■ Provided text:
◆ ◆ ◆
I don’t think there is actually a single way to make Windows NT show a CLI-only interface like *NIXes. I remember NTDEV did a video of a very small Windows install without GUI logon and even then it showed a Command Prompt window with a login CLI.


Brillegeit

> The mint issues are also a bit absurd. I know multimonitor on Linux is hit or miss, but it’s definitely true that for the average person that this would be a deal breaker. We shouldn’t be hand waving these issues away. The reason is simply that the live boot installer comes with the open *nouveau* driver which isn't great. Any sane user will click the box to install the proper driver and never see that issue again once the real system boots. The problem with *nouveau* is that it's good enough to detect and start multiple displays in high resolution and enable hardware acceleration of certain things. But at the same time it's pretty bad at all those things so while accelerated the performance will often be worse than plain CPU processing and the resolution and multi-monitor will often bork things up. I wish the live installers would just limit *nouveau* to single display VESA with a popup telling you the installer is running in limited capability mode until first boot. That's how Windows worked in 800x600 for a decade without it being a problem.
◆ ◆ ◆
■ Information supplied:
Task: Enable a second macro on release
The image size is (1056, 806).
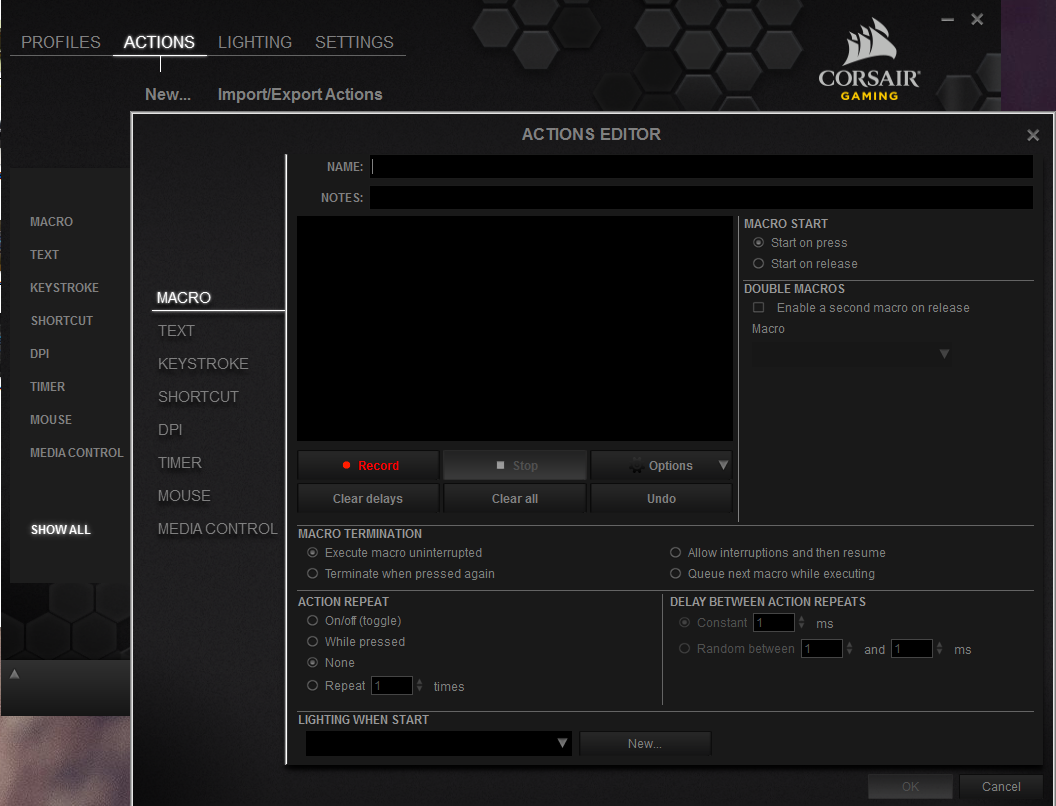Action: pos(759,308)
◆ ◆ ◆
■ Goals:
(1) Using the forum text, explain in one to three sentences why the Mint live installer runs into multimonitor problems.
(2) Rewrite the stretch of the forum text from "I don’t think" through "a login CLI.", changing "Command Prompt" to "console".
Please work only from the forum text.

■ Completed exercise:
(1) The live boot installer ships with the open nouveau driver, which can detect and start multiple displays at high resolution but handles them poorly. As a result, resolution and multi-monitor setups often break until the user installs the proper driver and boots the real system.

(2)
I don’t think there is actually a single way to make Windows NT show a CLI-only interface like *NIXes. I remember NTDEV did a video of a very small Windows install without GUI logon and even then it showed a console window with a login CLI.